Begin RECORDED INFORMATION

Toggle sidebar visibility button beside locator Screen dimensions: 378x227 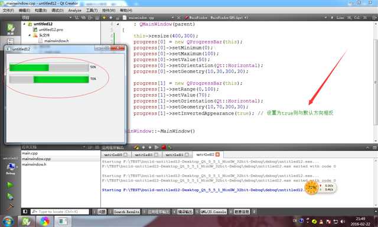25,212
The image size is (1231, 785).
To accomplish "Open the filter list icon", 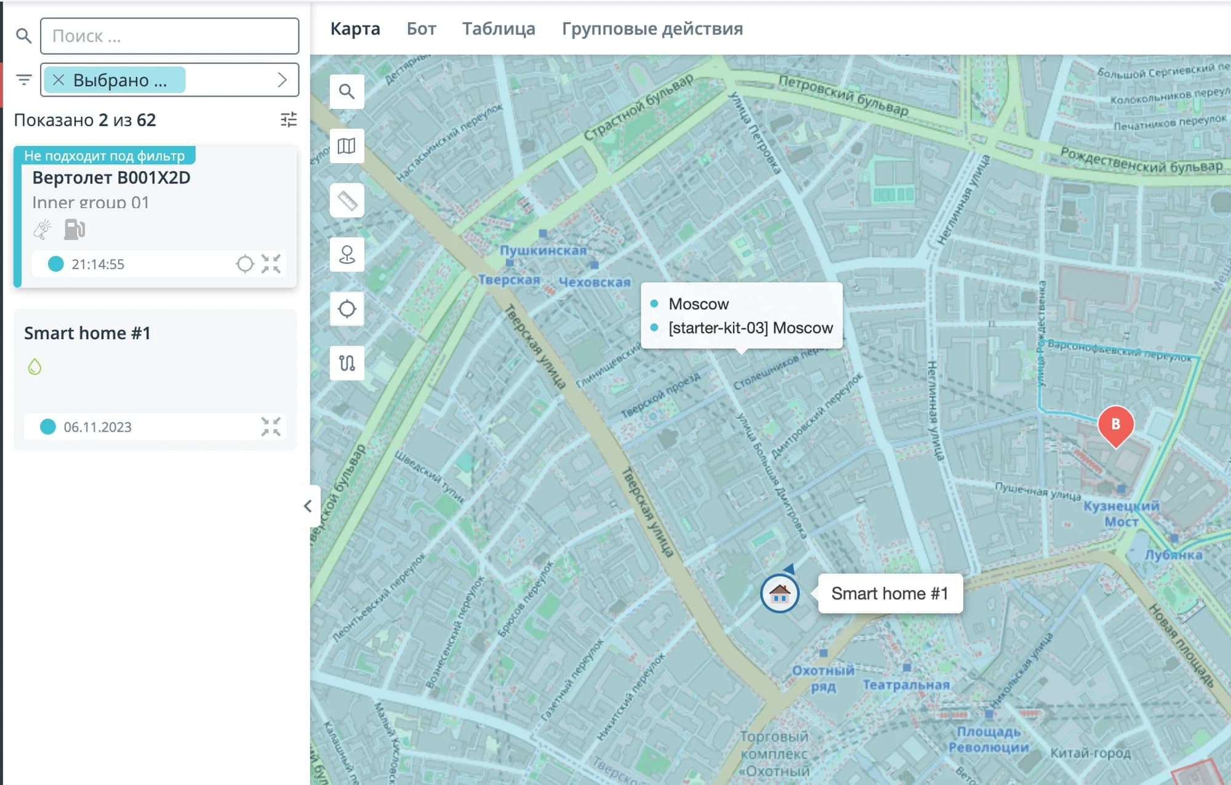I will pyautogui.click(x=24, y=80).
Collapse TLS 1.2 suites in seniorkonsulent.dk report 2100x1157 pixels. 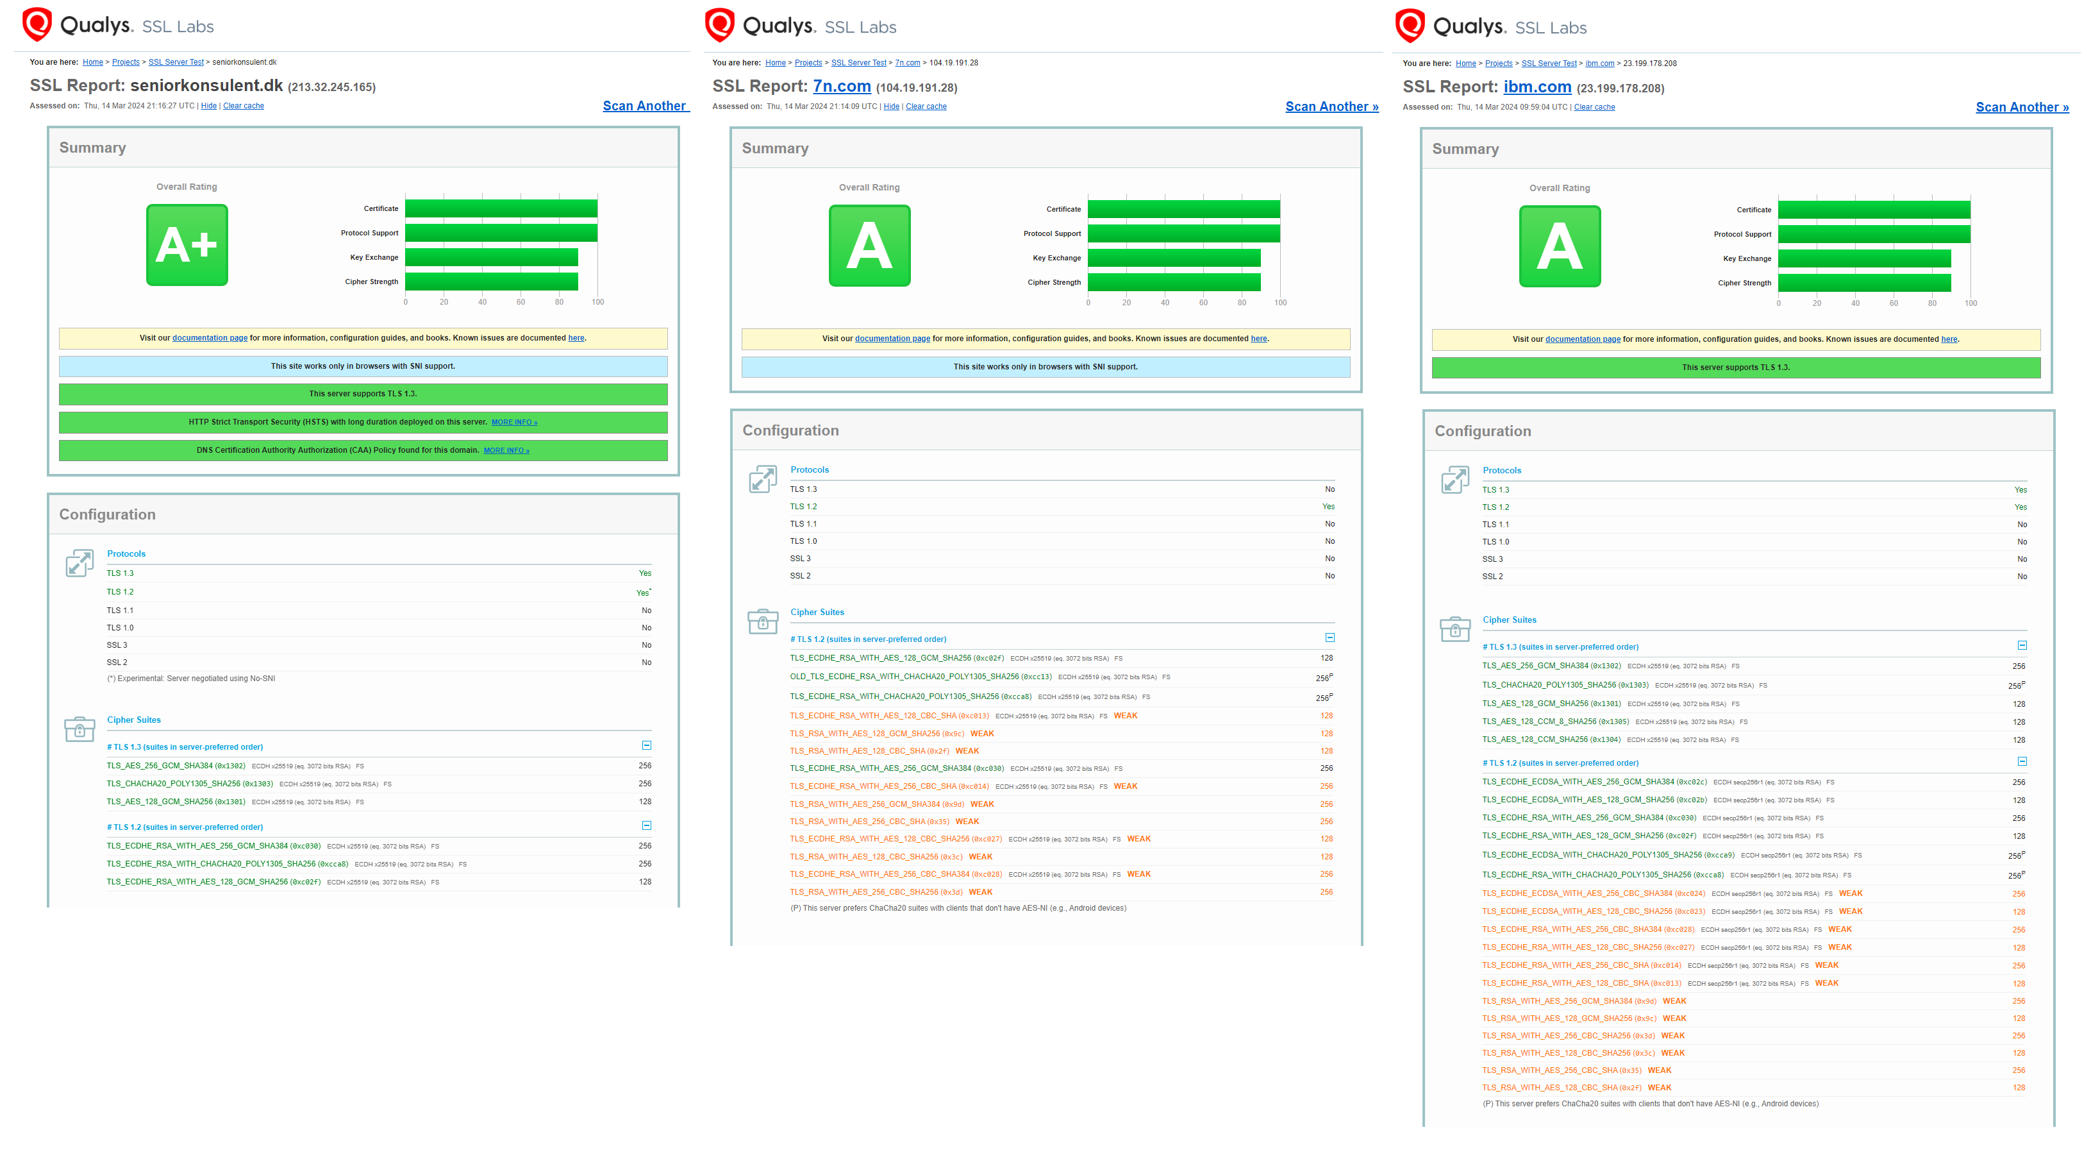tap(646, 825)
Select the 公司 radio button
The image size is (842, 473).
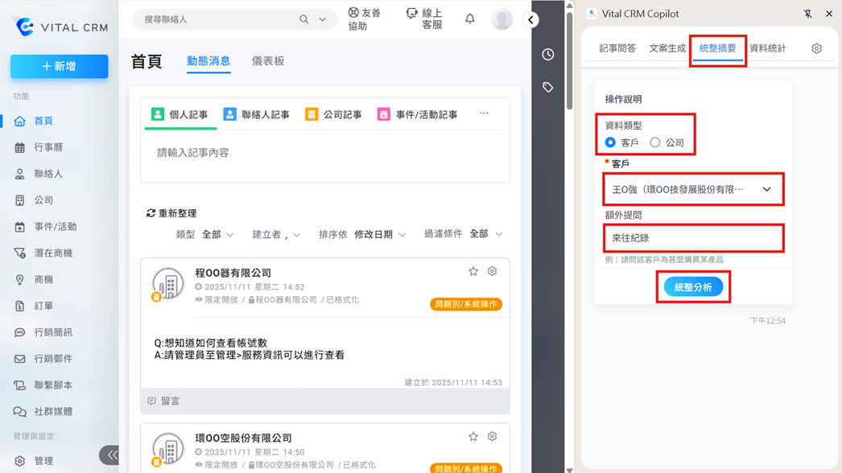pos(655,142)
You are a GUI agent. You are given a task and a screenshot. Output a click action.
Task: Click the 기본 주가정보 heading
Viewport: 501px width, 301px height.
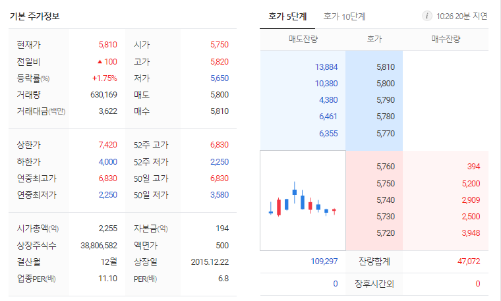pos(34,16)
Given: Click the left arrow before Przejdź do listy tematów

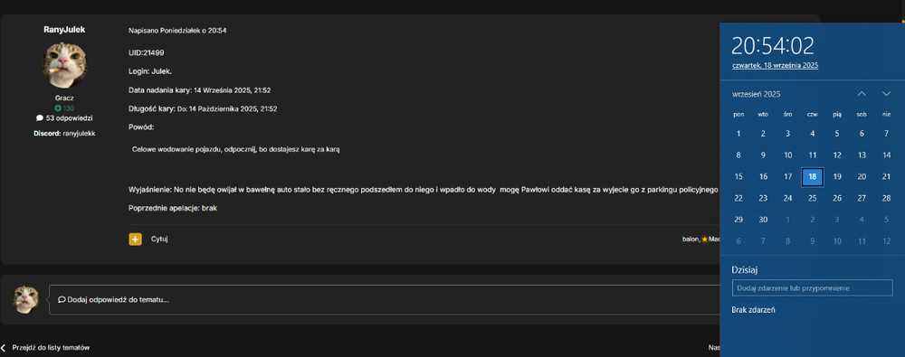Looking at the screenshot, I should (x=4, y=348).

End RECORDED INFORMATION

→ **GOAL**: Put the items from the line containing "You are a GUI" through the end of the items, both included, into a two-column CSV with the headers item_text and answer. Give one row per item, with each value in a single quoted field, line breaks turned into spaces and the pictures left out.

→ **WRITTEN REPLY**:
item_text,answer
"You are a GUI agent. You are given a task and a screenshot. Output a click action. Task: Click the 기본 주가정보 heading Viewport: 501px width, 301px height.","pos(34,16)"
"Given: Click the left arrow before Przejdź do listy tematów","Looking at the screenshot, I should (x=4, y=348)."